Proposal: Add a fast url_large_download() helper for large file downloads (multipart + threading) #6236

SOORAJTS2001 · 2025-11-14T11:20:10Z

SOORAJTS2001
Nov 14, 2025

Hello guys,

I’ve been exploring Avocado’s download utilities and noticed that while url_download() works well for small and medium files, there isn’t a built-in option optimized for downloading large files efficiently.

Right now, downloads are handled using a single HTTP stream via urllib, which becomes noticeably slow for multi-GB artifacts. For larger workloads, a multi-segment or multi-connection approach can significantly improve performance.

I’d like to contribute a new optional helper, something like url_large_download(), which would:

perform multipart HTTP Range downloads
use multiple threads to download file segments in parallel
merge the segments into the final file
fall back to using wget or the existing method if the server does not support Range requests

This would not modify or break existing behavior — it would simply provide a faster option for workloads involving large files.
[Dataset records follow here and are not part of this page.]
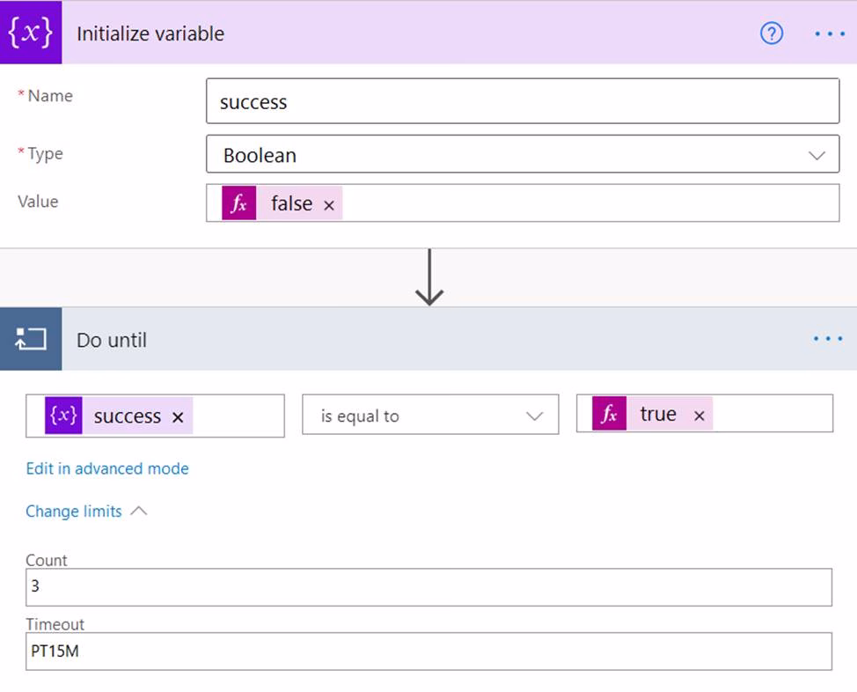Remove the success variable token
The height and width of the screenshot is (692, 857).
178,417
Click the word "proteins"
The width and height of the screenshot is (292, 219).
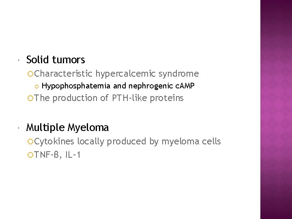(x=167, y=98)
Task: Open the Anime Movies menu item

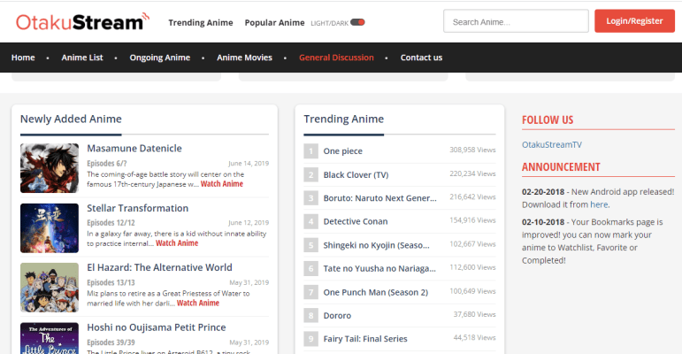Action: [x=245, y=58]

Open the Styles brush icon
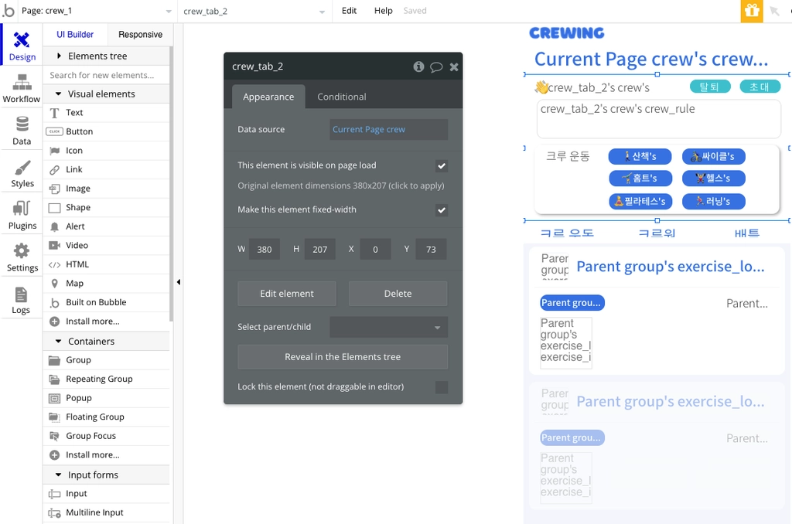pyautogui.click(x=22, y=168)
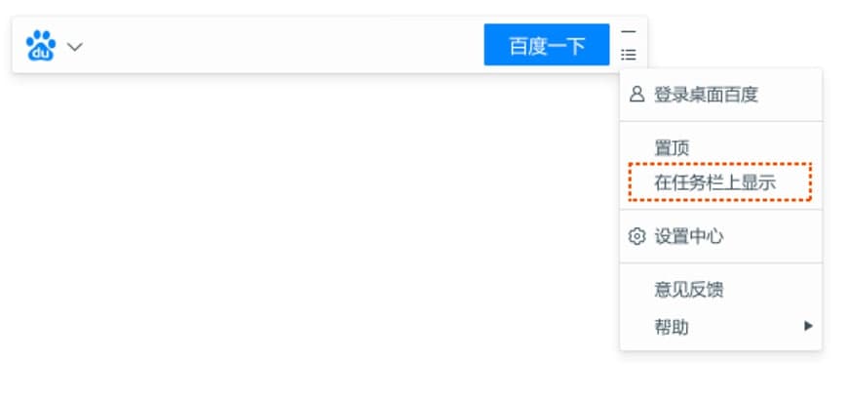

Before opening a PR, I wanted to ask:
Would you be open to adding such a helper to Avocado’s utilities?
If so, I can prepare an implementation, tests, and documentation aligned with the project’s style.

Additionally I think aria2c is also a good option, what do you guys think about it.

Thanks, and happy to discuss the design details!

bssrikanth · 2025-11-14T13:54:06Z

bssrikanth
Nov 14, 2025

+1

Me too was facing similar issues where large guest image bootstrapping was failing in our lab due to urlopen limitations. via #6237 I was able to fix that issue. That replaces urllib with requests for streaming downloads which is more reliable, but external.

0 replies

SOORAJTS2001 · 2025-11-15T05:31:19Z

SOORAJTS2001
Nov 15, 2025
Author

Hi @bssrikanth,

Thank you for your insights on the download improvements and for highlighting the requests.get(stream=True) approach in the related PR.

I’ve been experimenting with another direction, a multi-threaded multipart downloader using standard library HTTP Range requests. It splits the file into segments and downloads them in parallel, which gives a noticeable performance boost for large files.

Since this method stays within the Python stdlib, it doesn’t add new dependencies and remains consistent with Avocado’s current urllib usage.

If you think this approach is valuable I am glad to co-author your PR

Would appreciate your thoughts on whether this direction aligns with the project’s expectations.

import logging
import math
import os
import shutil
import threading
import urllib.error
import urllib.request

log = logging.getLogger(__name__)


def url_large_download(url, filename, segments=4, timeout=15, retries=3):
    """
    Hybrid downloader:
    - Uses segmented HTTP Range download if supported by server
    - Falls back to urllib streaming if Content-Range is unavailable
    """

    # some servers requires user agent
    UA = "Mozilla/5.0 (X11; Linux x86_64) AppleWebKit/537.36 (KHTML, like Gecko) Chrome/120.0.0.0 Safari/537.36"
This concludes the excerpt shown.